Recent data indicated that the CB₂ cannabinoid receptor constitutes an attractive drug target due to its potential functional role in several physiological and pathological processes. A set of 4-oxo-1,4-dihydroquinoline-3-carboxamide derivatives, characterized by the presence of some important structural requirements exhibited by other classes of cannabinoid ligands, such as an aliphatic or aromatic carboxamide group in position 3, and an alkyl or benzyl group in position 1, was synthesized and assayed to measure their respective affinity for both human CB₁ and CB₂ cannabinoid receptors.

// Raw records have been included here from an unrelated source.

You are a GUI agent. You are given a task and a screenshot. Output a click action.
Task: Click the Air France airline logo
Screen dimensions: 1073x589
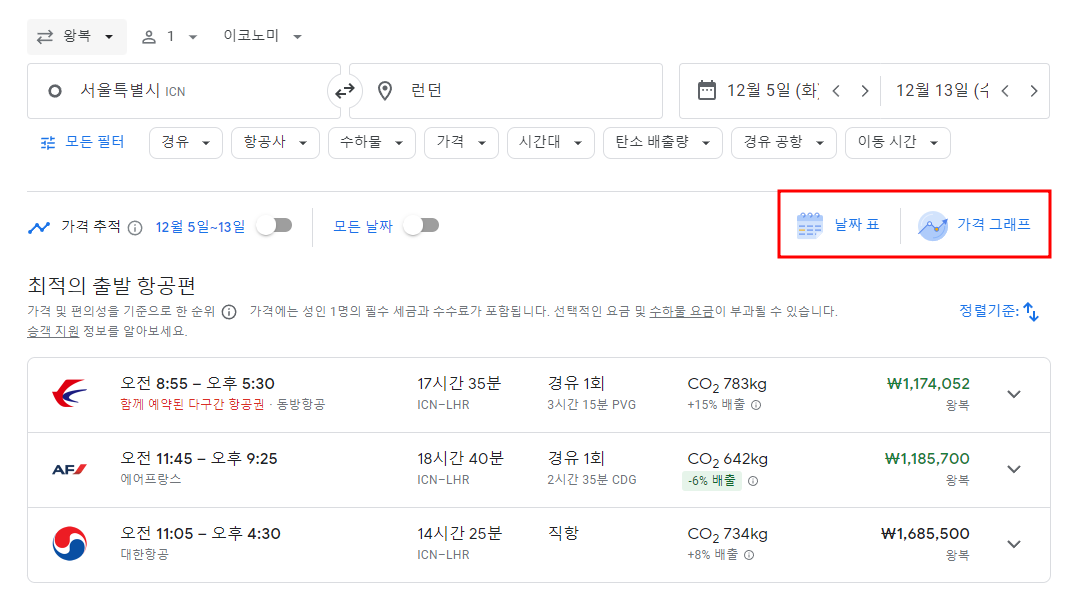coord(66,468)
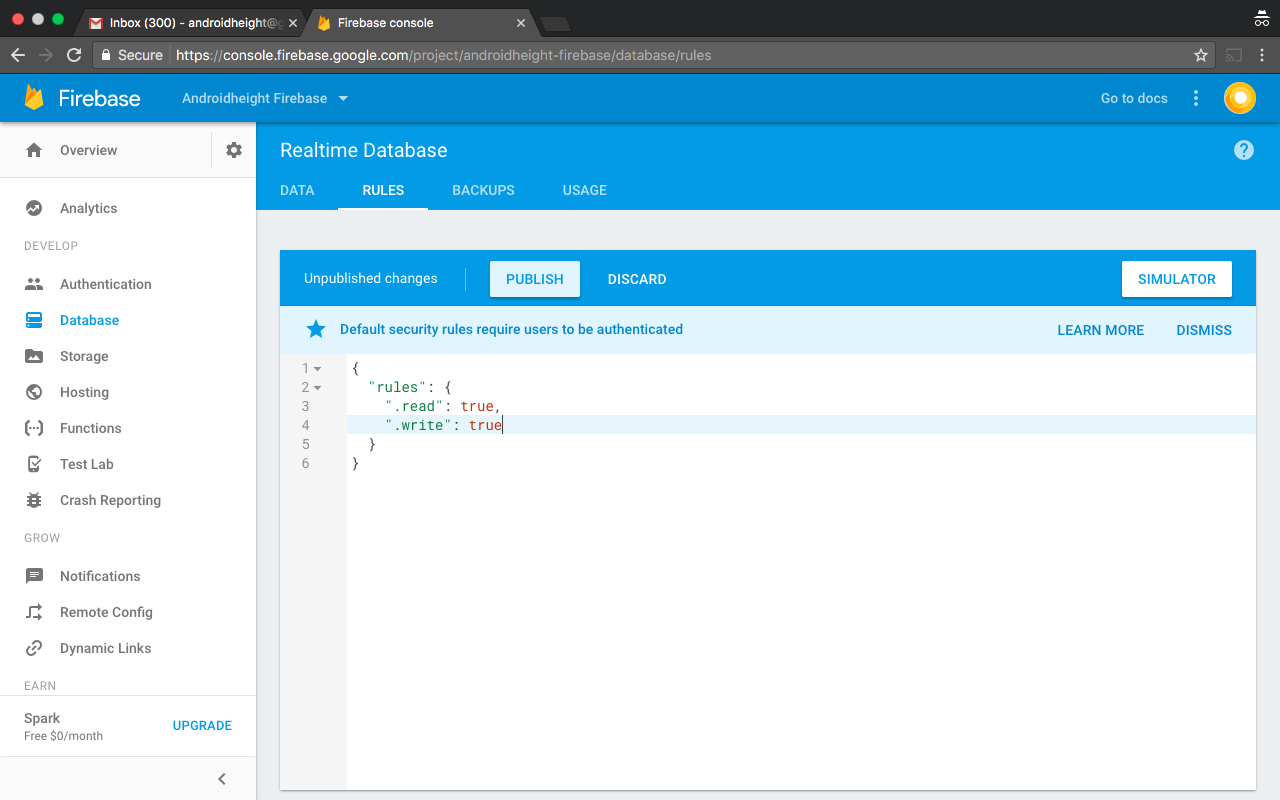Dismiss the security rules notice
Viewport: 1280px width, 800px height.
(1203, 330)
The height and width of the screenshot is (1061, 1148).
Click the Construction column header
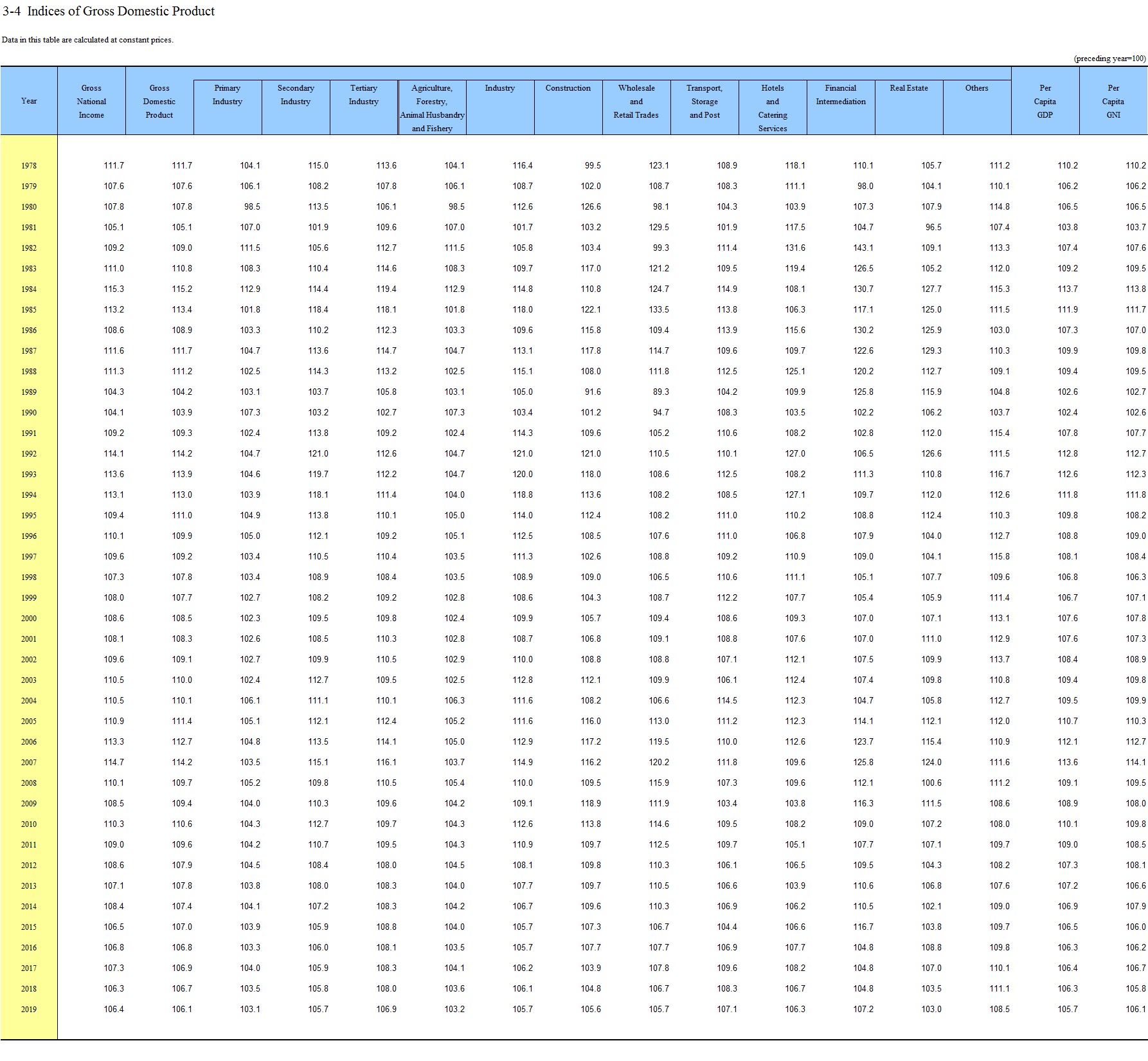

The results indicate that these 3-carboxamido-quinolones derivatives exhibited a CB₂ receptor selectivity, particularly derivatives 28−30, and 32R. Moreover, in the [³⁵S]-GTPγS binding assay, all the compounds behaved as CB₂ receptor agonists. Molecular modeling studies showed that compound 30 interacts with the CB₂ receptor through a combination of hydrogen bond and aromatic/hydrophobic interactions. In conclusion, 4-oxo-1,4-dihydroquinoline-3-carboxamide derivatives constitute a new class of potent and selective CB₂ cannabinoid receptors agonists.